The attacks started by the recently appointed head of my school when I refused to follow her orders to hide some information that reflected badly on her management. Soon after, she started bullying me, as well as her close circle of allies and the administration team. This has been a truly frightening experience that put me on the verge of considering quitting my job and my 20 years in the academia.
I was lucky in the sense that the mobbing also targeted other members of my school (ethnic minorities and untenured women). The mobbing attacks stopped when someone leaked to the media some of the nasty emails that the head of the school had sent us. Weeks after, that head of the school quit, as well as several of her allies.
To this date, I have no idea who leaked those emails, but I thank that person every day. What a clever and effective strategy.

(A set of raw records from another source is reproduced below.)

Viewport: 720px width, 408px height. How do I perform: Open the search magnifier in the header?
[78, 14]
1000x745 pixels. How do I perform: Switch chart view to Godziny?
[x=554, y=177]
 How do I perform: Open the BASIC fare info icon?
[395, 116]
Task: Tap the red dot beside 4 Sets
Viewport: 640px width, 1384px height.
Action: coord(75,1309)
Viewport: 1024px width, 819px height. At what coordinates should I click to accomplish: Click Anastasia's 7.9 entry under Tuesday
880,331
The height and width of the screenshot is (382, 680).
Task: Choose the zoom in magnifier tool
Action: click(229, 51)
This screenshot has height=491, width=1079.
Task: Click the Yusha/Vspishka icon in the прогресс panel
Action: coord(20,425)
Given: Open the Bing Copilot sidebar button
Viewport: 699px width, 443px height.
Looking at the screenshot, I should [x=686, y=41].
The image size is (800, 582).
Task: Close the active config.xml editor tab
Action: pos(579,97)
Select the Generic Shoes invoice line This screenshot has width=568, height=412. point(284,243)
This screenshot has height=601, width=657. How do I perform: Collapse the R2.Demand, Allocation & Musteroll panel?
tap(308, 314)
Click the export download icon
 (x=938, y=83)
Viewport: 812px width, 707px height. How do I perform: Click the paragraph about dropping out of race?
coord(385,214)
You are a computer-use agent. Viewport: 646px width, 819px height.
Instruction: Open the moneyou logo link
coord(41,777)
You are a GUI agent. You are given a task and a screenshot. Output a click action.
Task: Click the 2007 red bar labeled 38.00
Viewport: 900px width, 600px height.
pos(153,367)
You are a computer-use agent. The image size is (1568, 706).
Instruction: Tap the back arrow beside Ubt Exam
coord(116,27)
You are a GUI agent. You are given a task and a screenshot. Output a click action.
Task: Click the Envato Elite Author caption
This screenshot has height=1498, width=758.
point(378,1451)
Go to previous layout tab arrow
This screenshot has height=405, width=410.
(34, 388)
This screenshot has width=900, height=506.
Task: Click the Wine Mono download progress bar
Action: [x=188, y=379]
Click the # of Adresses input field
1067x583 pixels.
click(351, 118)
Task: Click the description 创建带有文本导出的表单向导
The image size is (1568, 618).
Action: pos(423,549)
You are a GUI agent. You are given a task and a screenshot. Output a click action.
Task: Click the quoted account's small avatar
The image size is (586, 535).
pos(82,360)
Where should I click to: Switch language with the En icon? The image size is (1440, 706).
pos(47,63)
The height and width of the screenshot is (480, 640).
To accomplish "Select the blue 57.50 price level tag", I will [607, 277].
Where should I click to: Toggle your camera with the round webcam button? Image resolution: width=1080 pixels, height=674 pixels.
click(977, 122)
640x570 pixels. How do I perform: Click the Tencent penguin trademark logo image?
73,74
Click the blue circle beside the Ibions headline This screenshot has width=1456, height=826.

The toxicity levels in my school have gradually subsided, but I’m still overreactive and hypervigilant. The experience has changed how I cope with stressors. I’m now seeing a therapist that is helping me to see why I was targeted, and why I am not the one to blame.
I have also started looking into the materials available in Kenneth Westhues’ website that you recommended. Wow, that has helped me to understand even further why I become a target despite all my academic achievements.
I wish you a speedy recovery too.
carolina cambre says
Hang in there Rita, you made the right move, you are not alone.
Rita Shah says
Carolina! Thank you friend! I hope you’re doing well!
I can sympathize with Rita’s experiences, and I hope that she finds peace and success. I have diagnosed PTSD as a result of academic bullying due to being different. However, as Karen’s site so often demonstrates, academia will never change, especially for those with disabilities. The “D-Word” will never be one that is tolerated in an elitist system, not even by Professor Karen. Just read her book — she’s downright nasty toward people with chronic illnesses and other forms of disability. But hey — she’s “inclusive” of WOCs and LGBTQIA+, so those count more, right?
To answer your questions:
“Questions like: What are the long-term impacts of this toxicity? What is the impact of constantly tensing up, or feeling anxious or scared every time we’re in a meeting or our name comes up?”
I don’t know how this can be quantified in an academic sense. In a system that prides itself on its bullying, nothing will change. Rather, it’s about recognizing (a) academia as a globally toxic institution; (b) PTSD as affecting those outside of the military or war crimes; (c) the status of people with disabilities as being equally important as race, gender, or ethnicity.
“How much productivity is lost because we are always on the lookout? What decisions are made (or not), actions taken (or not) and relationships forged (or not) because “[we] are not experiencing the same reality that [others] are”?”
Academia actually does not care about productivity; it cares about WHO is seen as most “productive.” I’ve routinely seen senior “scholars” get papers published in respected journals for which an undergraduate might get a C. Blind peer-review means nothing; reviewers can generally spot (or at least suspect) who wrote which paper. A big name means a big publishing record. That is all. It does not mean quality. That’s how WOCs and people with disabilities are penalized. Due to family, health, or socio-economic disadvantages, they often have to publish for quality rather than quantity. But guess what — this keeps them from tenure-track positions because another candidate has the time and money to publish in prestigious journals, not to mention that the advisor may have already paved the way.
The questions you ask are good ones, but they only address the surface issues. In reality, these groups have very little chance from the start. It isn’t because of “competition;” in spite of this very convenient excuse, there are always 200+ applicants for every job, even in industry. Rather, it’s because differences are NOT AT ALL rewarded in the Ivory Tower. Even IT has more diversity than academia, and that is not by accident.